"Rutger Hauer" has shared with us an email he's just received from Pandora, the streaming music service based on the Music Genome Project. It's been entertaining listeners with a choice of music that reflects their tastes. Up until now, at least:
Based upon the IP address from which you recently visited Pandora, it appears that you are listening from the UK. If you are, in fact, listening from the US, and are denied access from Pandora on or after January 15th please contact Pandora Support: firstname.lastname@example.org.
It continues to astound me and the rest of the team here that the industry is not working more constructively to support the growth of services that introduce listeners to new music and that are totally supportive of paying fair royalties to the creators of music. I don't often say such things, but the course being charted by the labels and publishers and their representative organizations is nothing short of disastrous for artists whom they purport to represent - and by that I mean both well known and indie artists. The only consequence of failing to support companies like Pandora that are attempting to build a sustainable radio business for the future will be the continued explosion of piracy, the continued constriction of opportunities for working musicians, and a worsening drought of new music for fans. As a former working musician myself, I find it very troubling.

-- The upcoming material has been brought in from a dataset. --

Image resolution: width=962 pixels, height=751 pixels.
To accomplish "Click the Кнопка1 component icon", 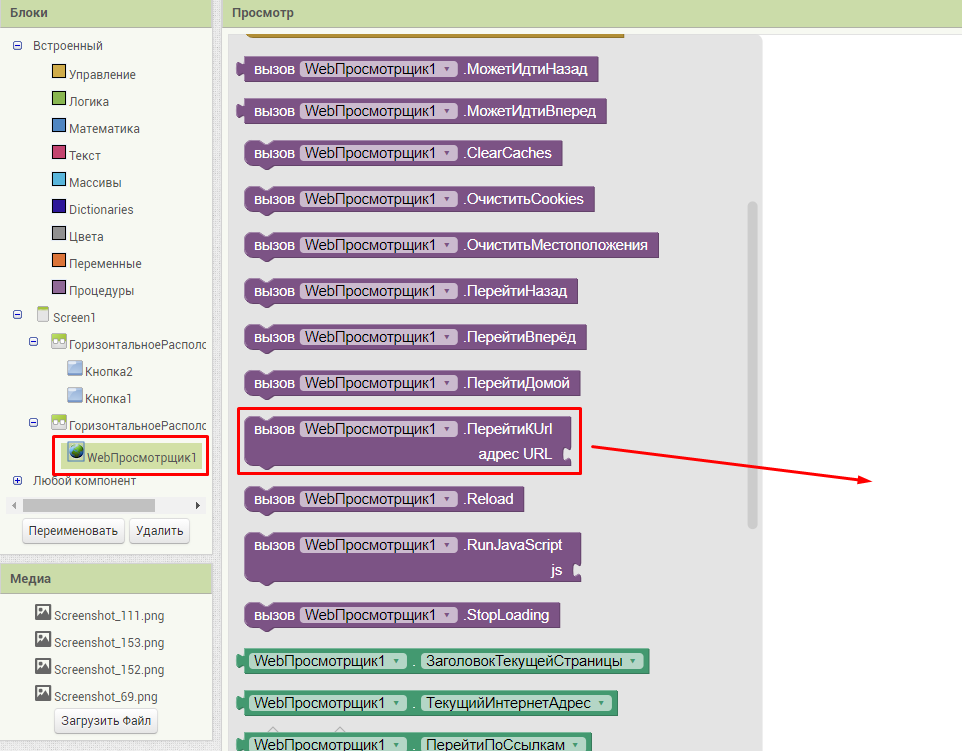I will click(x=74, y=397).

We have been told to sign these totally unworkable license rates or switch off, non-negotiable...so that is what we are doing. Streaming illegally is just not in our DNA, and we have to take the threats of legal action seriously. Lest you think this is solely an international problem, you should know that we are also fighting for our survival here in the US, in the face of a crushing increase in web radio royalty rates, which if left unchanged, would mean the end of Pandora.
We know what an epicenter of musical creativity and fan support the UK has always been, which makes the prospect of not being able to launch there and having to block our first listeners all the more upsetting for us.

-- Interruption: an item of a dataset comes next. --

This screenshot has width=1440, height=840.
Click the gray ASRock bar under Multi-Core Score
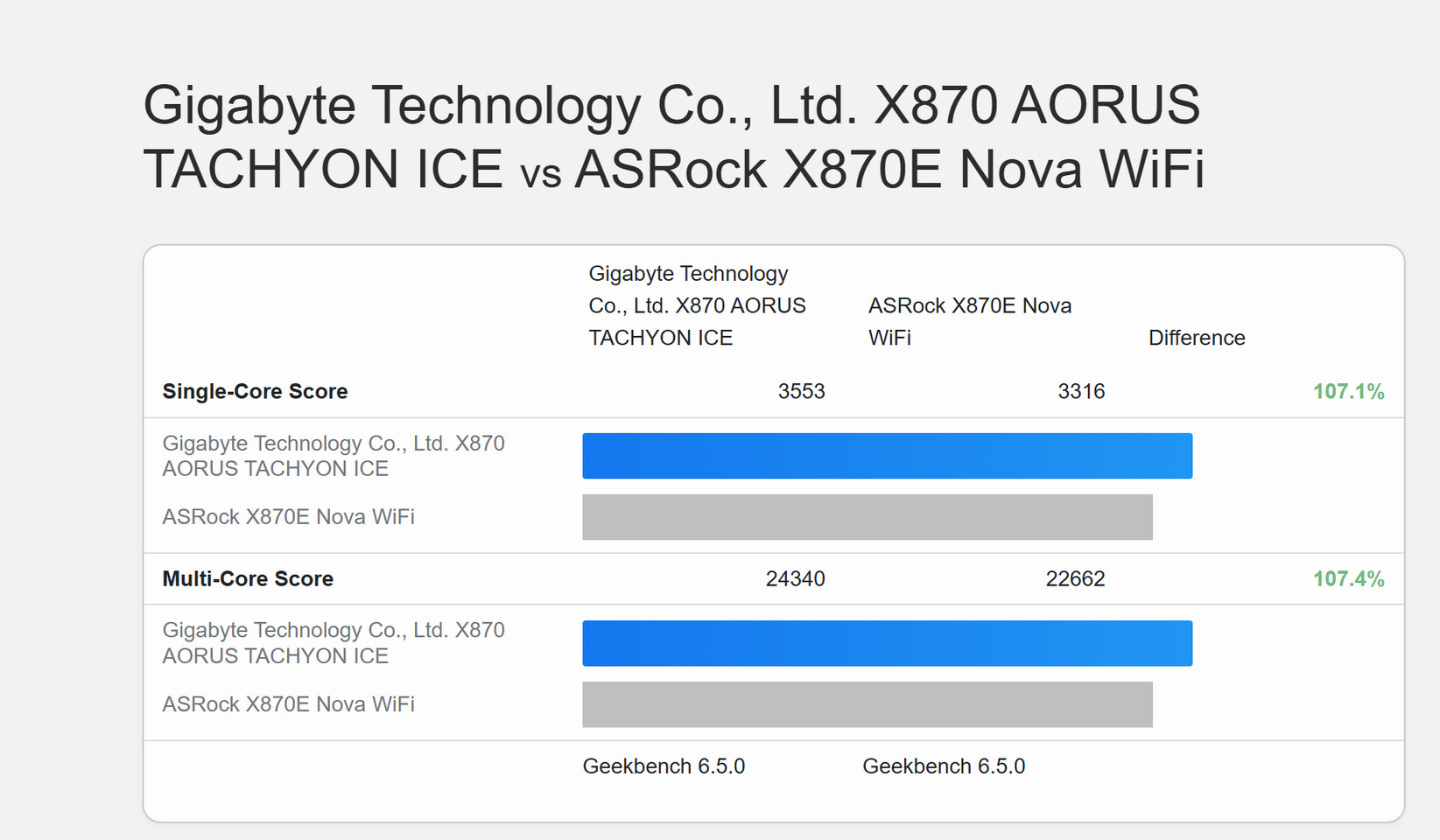(867, 704)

We know there is a lot of support from listeners and artists in the UK for Pandora and remain hopeful that at some point we'll get beyond this. We're going to keep fighting for a fair and workable rate structure that will allow us to bring Pandora back to you. We'll be sure to let you know if Pandora becomes available in the UK. There may well come a day when we need to make a direct appeal for your support to move for governmental intervention as we have in the US. In the meantime, we have no choice but to turn off service to the UK.
Pandora will stop streaming to the UK as of January 15th, 2008.
Again, on behalf of all of us at Pandora, I'm very, very sorry.
So another innovative service bringing new music to audiences is axed - and not even due to the greed of the labels, but down to the increasingly-inflexible collection agencies. It's difficult to understand why bodies which supposedly are there to represent the interests of musicians is forcing closure of services which are building their audiencess and offering to make fair payments for the music.
The irony, of course, is that by shuttering services which set out to do the right thing and pay what they can, the MCPS/PPL are merely encouraging the emergence of models which sidestep the legal structure altogether.
The labels - slowly, too late - are starting to realise their strategies are failing; it looks like we're going to have to wait an age for the change of mind to filter through to their front organisations.